### 問題文:
下に載せた五反田団の舞台評を、最後の一文のあとから書き継いでもらえますか？

### 文書抜粋:
====================
これまで数本五反田団の舞台を観ているが、いつも鬱々とした気分にさせられる。。


この気分とは、現代日本が置かれている現実原則の問題を圧縮した格好での突きつけに起因する。とりわけ私自身をも含んだ若い世代にとって看過できないそれが、台詞と身体からじわじわ染み出し我が身へと侵食してくることの恐れにも似たものなのだ。


舞台は汚い。万年床、無造作に置かれたマンガ本、ゲーム機とテレビ、脱ぎっぱなしの衣類が散乱した一室。ここはどうやら女(内田慈)の部屋であることが、舞台開始時に万年床の隣に座布団を数枚並べて布団代わりにしている男(前田司郎)とのやり取りで判明する。男は定職に就かない金なしで、そのくせカメラマンになる夢を何かの言い訳のように口にするダメ男だ。ゆく当てもなく最後に行き当たった昔の彼女の部屋にそのまま居ついてしまったというダメさ加減である。狭い部屋を占拠している2つの「ふとん」を定位置に、登場人物が概ね座ったり寝転んだりすることで舞台が進行してゆく。我々はL字型に設えられた客席から他人の部屋を窃見することになる(私が座った最前列に至っては、役者と目線がほぼ水平である)。


この光景は、2年前初めて五反田団に接した『ふたりいる風景』とほとんど変わることがない。ある世代、ある状況に置かれた者にとっては五反田団の世界ほどリアルな設定と物語内容はないだろう。ニート・フリーター人種のだらけた生活様式、それを差し迫った問題とは認識していないために将来の自己像なども到底ない。にもかかわらず生活できていることに当座の満足を得ているために「なんとかなる」というメンタリティーだけが醸成されてゆく。それを許しているのは、こういった者と関わることが自分の生活をより圧迫することを嫌というほど理解しながらも、養ってしまう同居人の存在である。いわば似た物同士のよるのマイナスの連帯感が支えとなった腐れ縁の生活に、男の友達である田辺(安倍健太郎)とその彼女(中川幸子)も出入りする。作中、4年前に死んだ妹(石橋亜希子)との回想シーンが幾度か挟まれる。妹が死んでから今のような生活になったと主張する男だが、妹とのやり取りは女の会話とさして違いがなく、今も昔も全然変わっていない。働いて貸してた借金を返せと要求する女に、カメラを売って金にするよと応じたり、女がバイトに出てる間にやってきた田辺とRPGに興じ、両方共頭を殴られて叱責されるあたり、これがこの者達のありふれた日常で、受け答えなど初めから決まっているのじゃないかと思わされるくらい息のあった「手だれ」感を醸し出し笑いを誘う。
====================
### 項目一覧:
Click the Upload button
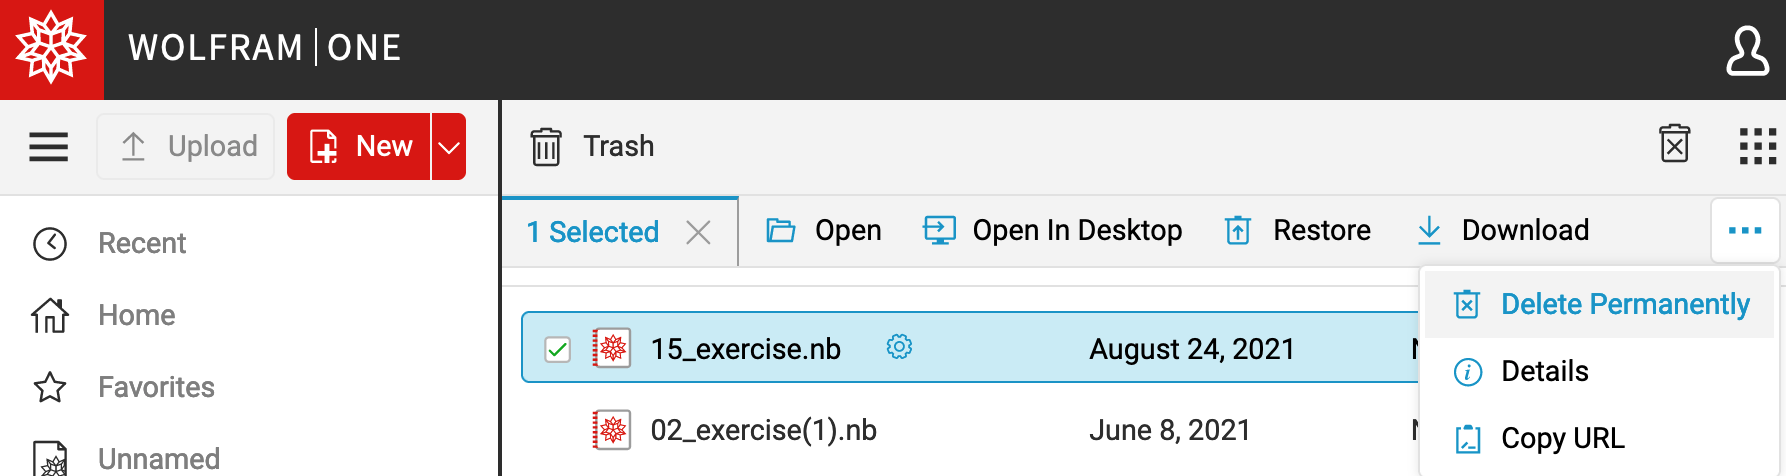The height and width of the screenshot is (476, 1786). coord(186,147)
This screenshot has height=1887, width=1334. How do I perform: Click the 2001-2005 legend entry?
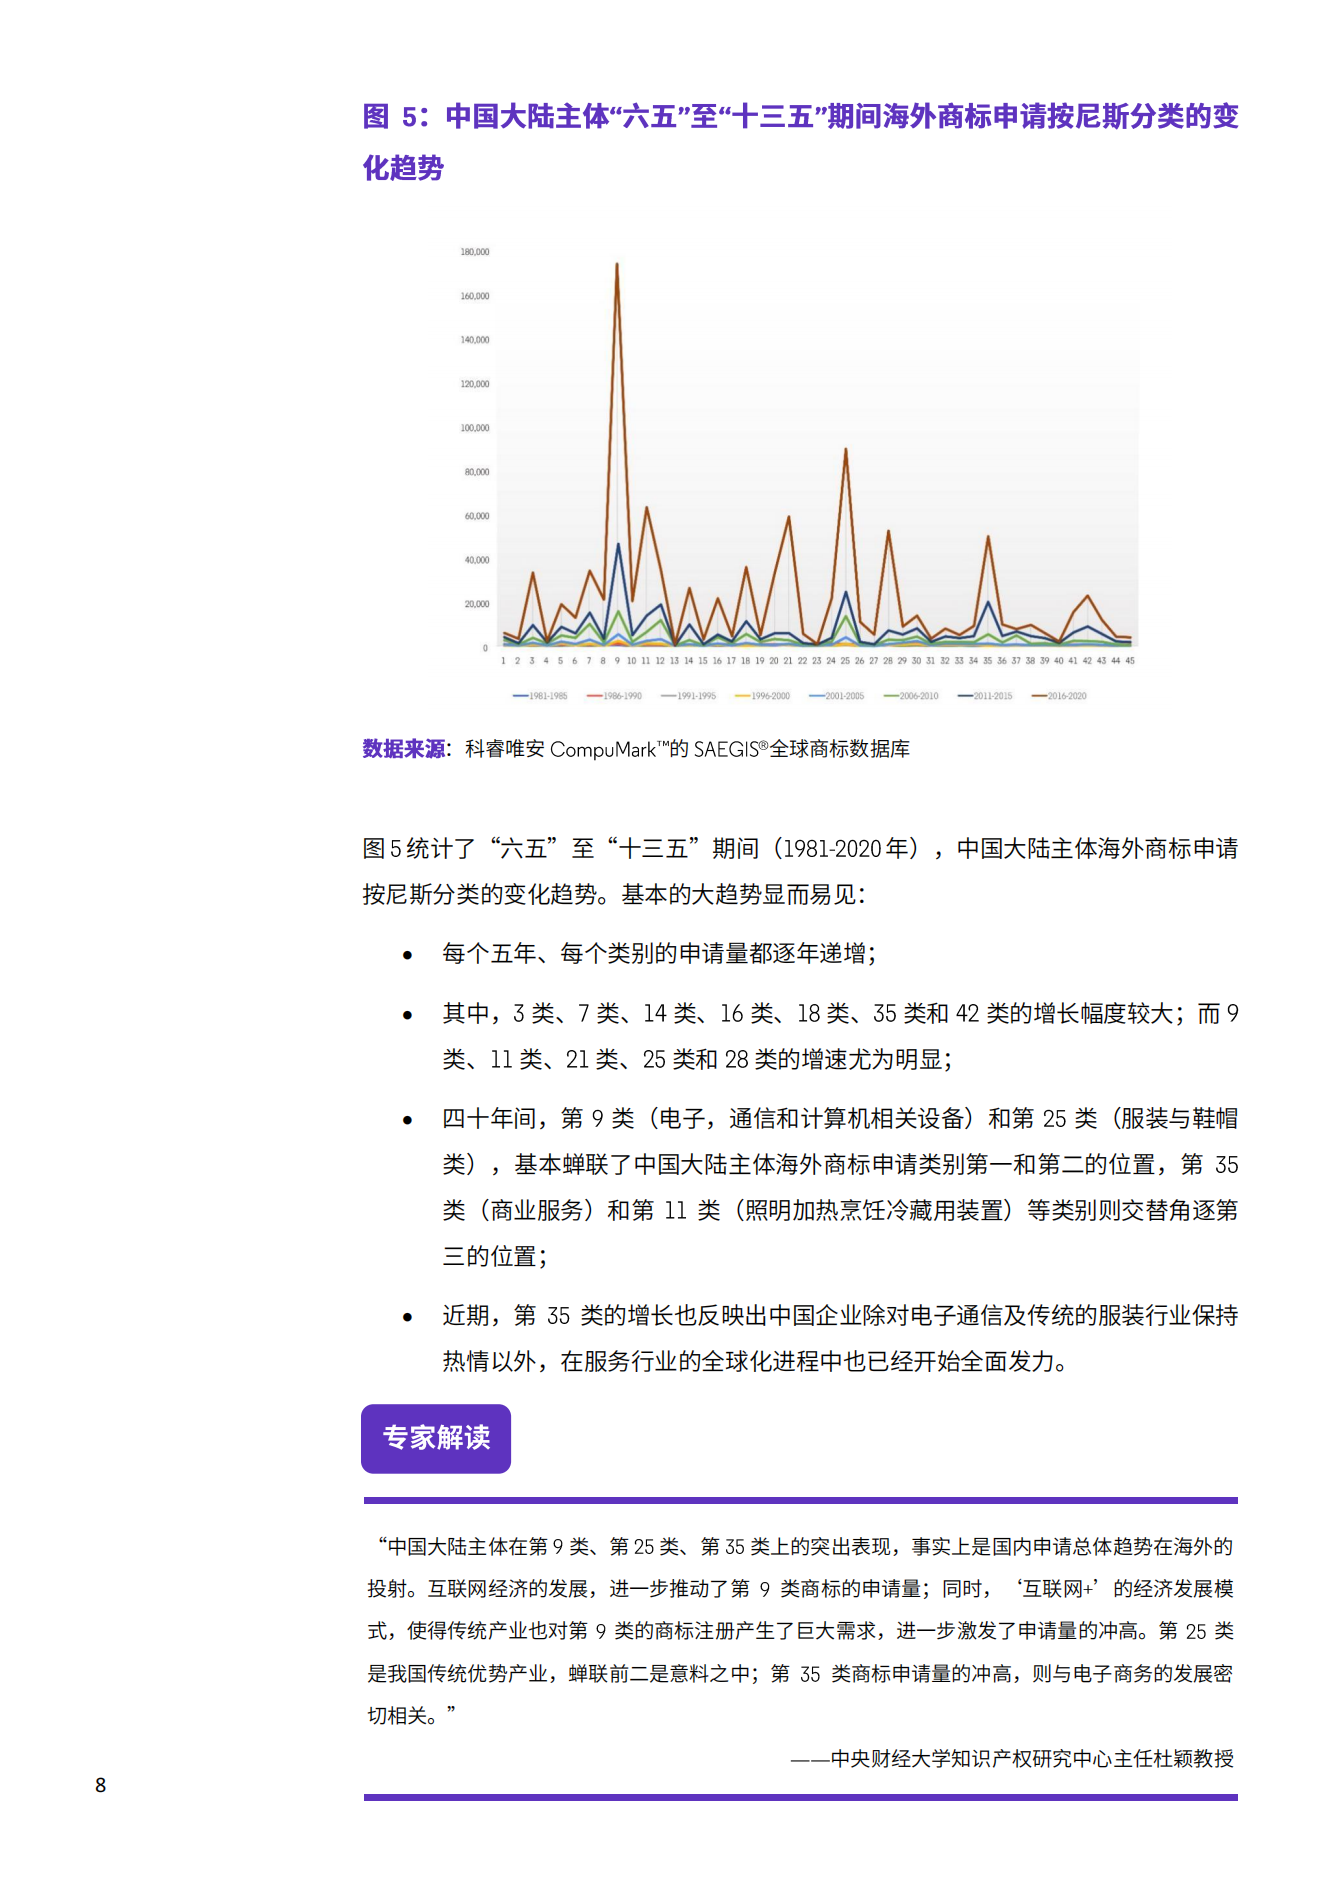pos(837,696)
====================
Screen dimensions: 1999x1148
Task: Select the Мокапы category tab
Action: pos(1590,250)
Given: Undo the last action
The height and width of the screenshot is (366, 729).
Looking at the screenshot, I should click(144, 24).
====================
### 記述解答:
即身仏になりたいと願う『ふたりいる風景』に登場する男や、自分だけが死ぬのと自分だけが生きるのは同義であるという考えを持つ少女(『生きてるものはいないのか』のワークインプログレス『ノーバディ』)が前田司郎から生み出された。彼らは自らの生活を上昇させるべく何らの積極的な行動を起こすことなく、まさにその場に居ながらにして神聖なまでの力を手に入れ行使するしたいと待望している。これはゴドー待ちの状況に似ているが、救いとしてのゴドーに呼ばれたエストラゴンとウラジーミルにとっては、ゴドーが来る事だけはいつまでも信用できた。そのため、それまでの長い退屈な時間をどう潰そうかと頭を悩まし懸命になることもできたのだ。しかし、その待望はもはや建前でしかなくたとえゴドーが来たとしても何を待望していたのか、その目的を失った人間はその存在に気付くことはないだろう。別役実の『やってきたゴドー』という作品は、ゴドーの存在といういつまでも留保していた言い訳をとっぱらい、誰もが共通に抱いている訴求物などはないんだという我々の潜在意識下の目線を引っ張り出す。人間としての上昇とは何か。それは相対的なものとして個々個人の思考の仕方如何で如何様にもなるものである。就職・結婚・出産・マイホーム・定年・年金生活という語句を並べ立ててみて、誰もこのルートを保障してはくれない。それは個人の努力や生き方以上に近代国家が歩んできた制度の破綻として今、我々に露呈されている。建前すら失った以上、前田が描くような世界を生きることは選択肢の一つではないと言い切れない。私は、鬱屈した動かぬ生の中から途方もない待望を得ようとするこの劇のような人間を「底流する人間」と捉えているが、それはネットカフェ難民と言われる社会的弱者だけでなく、それを非難する言説に代表される、世間一般の価値基準に依拠した位置に安住する者たちを含めて、今の時代を生きる者が等しく陥っているメンタリティーではないだろうか。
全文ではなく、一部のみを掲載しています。